Posted on May 12, 2011 In Archives

Politics & Parsha: “Shul Politics Like Never Before”

Each week IPA Deputy Director of Public Policy Howie Beigelman takes a look at the weekly parsha and discusses it in a way you may never have seen. Any hashkafic, halachic or political opinions are personal and do not reflect the official psak or policy of the OU.

Behar 5771: What’s THAT Got to Do With It?

When I was a boy of fourteen, my father was so ignorant I could hardly stand to have the old man around.
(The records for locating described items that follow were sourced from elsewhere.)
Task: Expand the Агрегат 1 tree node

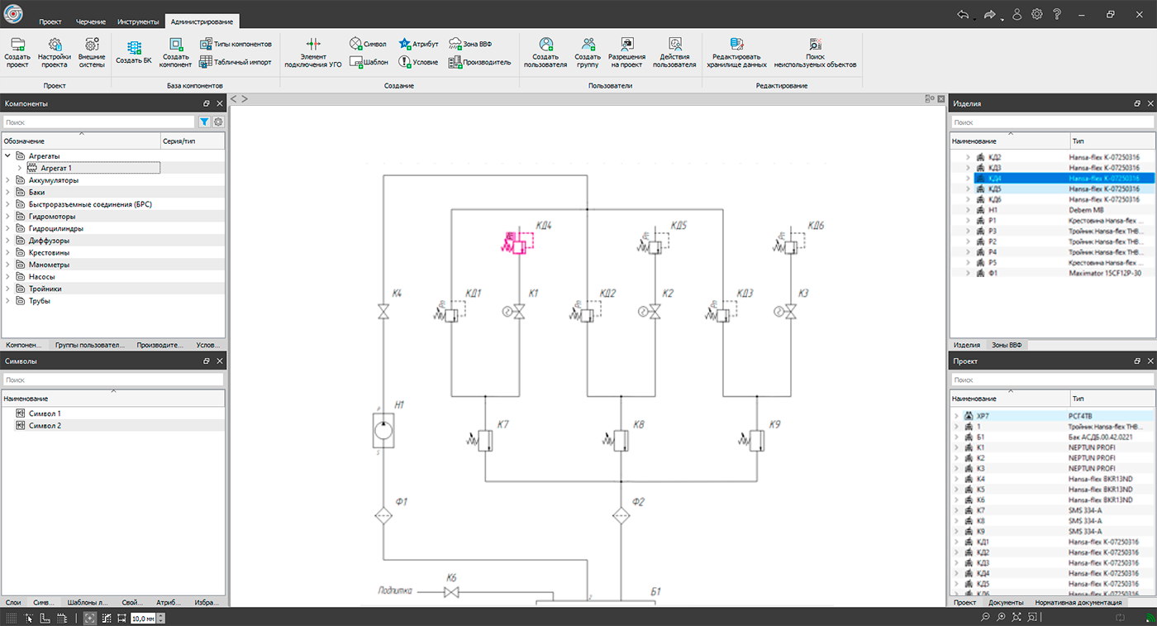Action: click(x=20, y=168)
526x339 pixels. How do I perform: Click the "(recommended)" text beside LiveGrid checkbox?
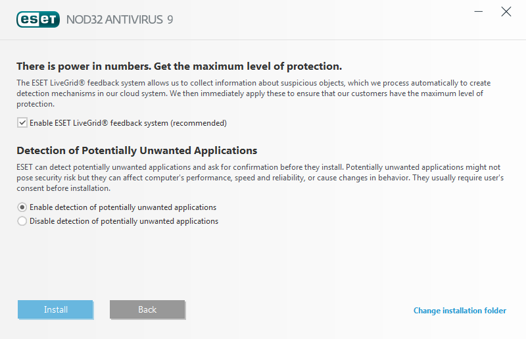(x=199, y=123)
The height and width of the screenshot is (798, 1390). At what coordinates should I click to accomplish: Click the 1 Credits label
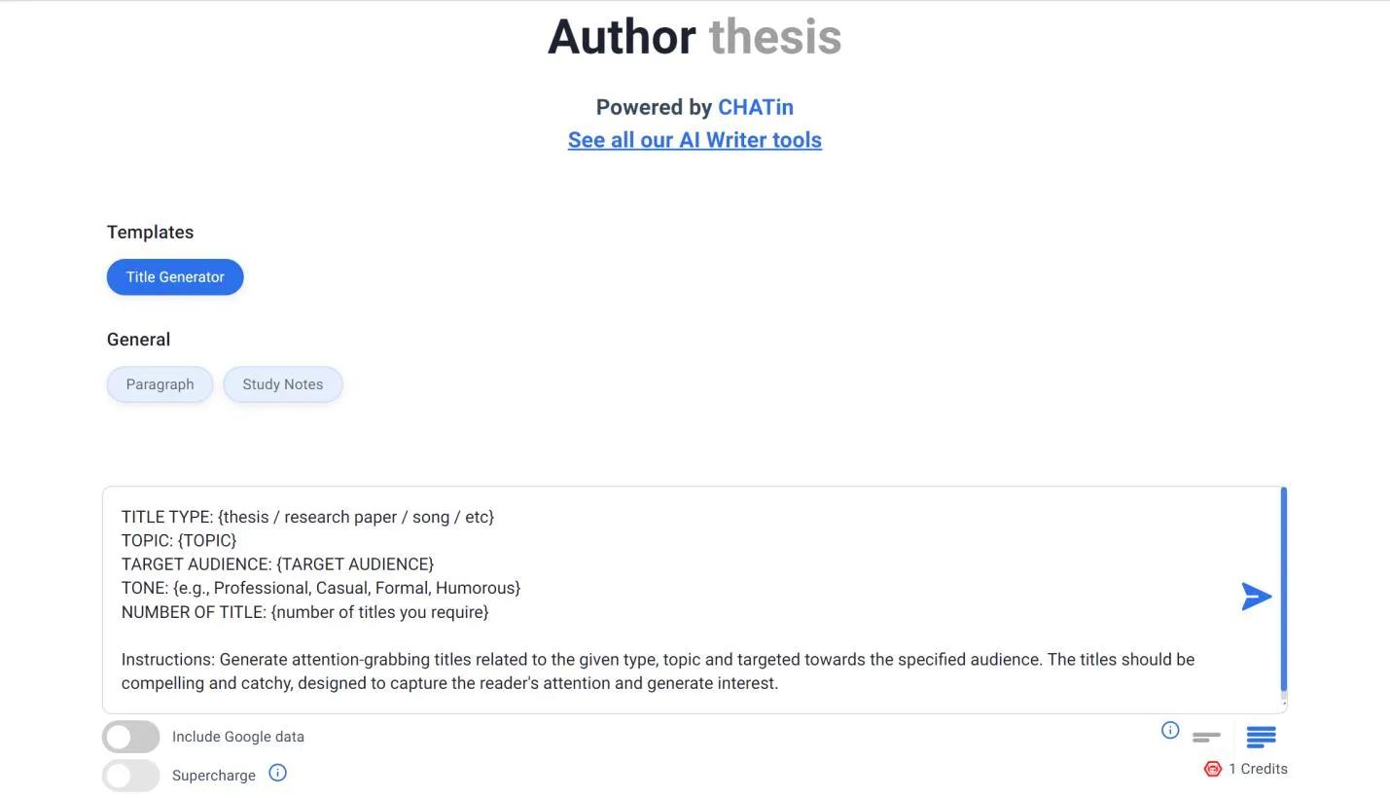pyautogui.click(x=1260, y=769)
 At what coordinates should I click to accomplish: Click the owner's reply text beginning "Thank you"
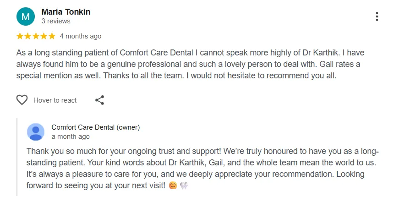tap(202, 169)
But when I got to be twenty-one, I was astonished at how much the old man had learned in seven years. – Mark Twain

In rabbinic & talmudic circles, it’s fashionable to ask how two connected ideas really aren’t connected at all by plagiarizing the question numerous commentators posed on this week’s Torah portion, where G-d teaches the laws of shemitah, requiring all farmland lie fallow every seventh “Sabbatical” year to Moses at Mt. Sinai. Ask the commentaries: how pray tell is shemitah connected to Sinai? As for the commentaries, you’re on your own; we’ve got a different lesson.

In life, as Mr. Twain notes above, perhaps especially so in politics & statecraft, knowledge (what Jewish tradition calls chochmah) doesn’t equate with wisdom (da’at). Tradition teaches, joining knowledge & wisdom is binah, understanding (aka, the acronym CHaBaD).

Sinai was knowledge. But as C.S. Lewis’ Professor Digory noted, schools don’t teach everything one needs to know.

G-d knew that. He intended mankind internalize the lesson that sometimes the only way we make judgments on what were the right choices is by letting time tell. Thus Sinai is where we learn of shemitah.

Land recharges when it lies fallow; rejuvenates and even grows in ways it never would if “worked.” Same for our minds, bodies & souls; that’s why one of the great rabbis of the last century, Rabbi Shlomo Wolbe, required his students to take a walk by themselves each day.

President Ford, pilloried by his decision to pardon Richard Nixon, in the short term saw it contribute to his electoral defeat. Seen from the rear view mirror decades since, it was prophetic; exactly the right move.

President Obama gets credit – and more credit each day as the details, contingencies and aftermath are more fully known – for a bold raid into Pakistan to capture and kill Osama Bin Laden. Only history will be able to fully judge his actions against the facts we just don’t know. Is al-Qaeda crippled or will they be resurgent & retaliatory? Should we have taken him alive?

Similarly, Mr. Obama’s predecessor; President Bush takes heat for his anti-terror policies. But only history – and its declassified intelligence – will tell us if he was right.

And only time, as healer of wounds, will allow partisans on both sides to see clearer. With “fallow” hearts & minds, Bush v. Gore will excite the same amount of passion as Hayes v. Tilden and Mr. Obama’s middle name will be just a trivia question on par with Harry “S.” Truman.

In our personal, communal & national lives, the lessons of Behar are that we don’t always know, time does heal (almost) all and our bodies, minds and even our body politics all benefit from sabbaticals.

Words to consider, ideas to ponder — politics & the parsha.